In a painfully frank analysis titled “Why Big Nations Lose Small Wars,” written in 1975 as Vietnam wound down, the historian
Andrew Mack compiled a list of reasons to explain the inability of superpowers to win small wars. Mack identified the weak
joints that undid superpowers. They rarely had their complete survival on the line, unlike guerrillas, who had everything
to lose. They were victims of a timetable; guerrillas were committed to fighting protracted struggles, forever if necessary.
And the war-fighting hopes of big nations were almost always beset by contradictions, particularly an unworkable schism between
the pleasant tea-party (the bone china, not Boston, sort) morality of their home societies and the mercilessness demanded
in battlefield combat. Torture, indiscriminate killing of civilians, and other inevitable calamities of violence were tolerated
by those societies only when national survival was clearly at stake. In any less dire situation, they became politically and
ethically toxic. “For the insurgents,” Mack wrote, “the war is ‘total,’ while for the external power, it is necessarily ‘limited.’
” Mao Zedong, the father of modern guerrilla tactics and blessed (depending on how you looked at it) with an instinctive feel
for his opponents’ weaknesses, spotted another hitch. “Countries with legislative bodies,” Mao wrote, “cannot take a war of
attrition, either financially or, in the long run, psychologically.”

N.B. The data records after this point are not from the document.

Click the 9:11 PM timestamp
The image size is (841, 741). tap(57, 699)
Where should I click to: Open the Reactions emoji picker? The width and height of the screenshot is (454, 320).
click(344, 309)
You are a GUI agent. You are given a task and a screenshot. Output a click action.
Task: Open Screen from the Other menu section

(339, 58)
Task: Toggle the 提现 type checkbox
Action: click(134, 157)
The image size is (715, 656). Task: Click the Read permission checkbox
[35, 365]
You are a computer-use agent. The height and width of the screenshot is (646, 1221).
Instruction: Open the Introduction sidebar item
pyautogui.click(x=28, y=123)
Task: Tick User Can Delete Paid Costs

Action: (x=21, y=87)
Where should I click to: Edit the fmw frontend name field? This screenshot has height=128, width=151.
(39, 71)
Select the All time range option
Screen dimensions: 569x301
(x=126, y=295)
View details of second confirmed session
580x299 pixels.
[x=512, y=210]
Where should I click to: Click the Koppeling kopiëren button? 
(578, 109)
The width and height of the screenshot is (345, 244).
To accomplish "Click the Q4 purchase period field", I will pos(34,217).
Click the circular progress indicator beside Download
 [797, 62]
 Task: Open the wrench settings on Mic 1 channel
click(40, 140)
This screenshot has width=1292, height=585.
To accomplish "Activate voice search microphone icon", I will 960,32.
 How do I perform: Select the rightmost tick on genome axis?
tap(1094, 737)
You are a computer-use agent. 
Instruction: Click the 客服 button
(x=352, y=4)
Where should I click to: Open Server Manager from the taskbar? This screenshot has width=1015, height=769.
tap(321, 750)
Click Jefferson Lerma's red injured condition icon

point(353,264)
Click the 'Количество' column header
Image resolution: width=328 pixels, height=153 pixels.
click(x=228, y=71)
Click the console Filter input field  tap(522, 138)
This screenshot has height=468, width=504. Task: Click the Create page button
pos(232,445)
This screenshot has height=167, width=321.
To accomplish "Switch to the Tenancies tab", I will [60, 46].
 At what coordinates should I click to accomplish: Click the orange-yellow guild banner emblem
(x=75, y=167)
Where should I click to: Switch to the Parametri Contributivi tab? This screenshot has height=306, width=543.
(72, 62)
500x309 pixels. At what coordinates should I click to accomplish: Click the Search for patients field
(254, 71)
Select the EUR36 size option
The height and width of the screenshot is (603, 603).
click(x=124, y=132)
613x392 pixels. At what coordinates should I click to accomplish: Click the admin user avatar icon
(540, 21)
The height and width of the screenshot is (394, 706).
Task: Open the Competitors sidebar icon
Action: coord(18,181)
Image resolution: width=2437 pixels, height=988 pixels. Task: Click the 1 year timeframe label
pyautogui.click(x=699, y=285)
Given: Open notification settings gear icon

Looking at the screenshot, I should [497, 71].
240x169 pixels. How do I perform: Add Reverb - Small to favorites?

Unwinnable wars — and it is vitally important that we stare that 21–1 score in the face, acknowledging that there is no silver
bullet, no technological breakthrough, no robotic soldiers or DNA-altering high-tech gas that will fix this problem — now
rest at the center of our military future. And even small wars and conflicts can produce effects much larger than we might
initially suspect. If you look at American history, at, for instance, the American Revolution, the War of 1812, the Civil
War, the occupation of the Philippines, the world wars, the wars in Korea and Vietnam, the interventions in Lebanon in 1983
and in Somalia in the early 1990s, and the 2003 invasion of Iraq — all of these conflicts shape-shifted in ways never anticipated
when they were begun. And in our more complex order now, it’s not only that such changes are inevitable, it’s that sometimes
they will produce new security challenges faster than the old ones are solved. Starting a war will very often simply create
new, harder to treat headaches. Our old way of war is increasingly useless. It is senseless to aspire to periods of “peace
on earth” during the lifetime of anyone reading this book unless we begin to change how, where, and why we do fight. Threats
to our physical security are complex, new, and growing. They demand nothing less than a complete reinvention of our ideas
of security. And that is where we will turn now.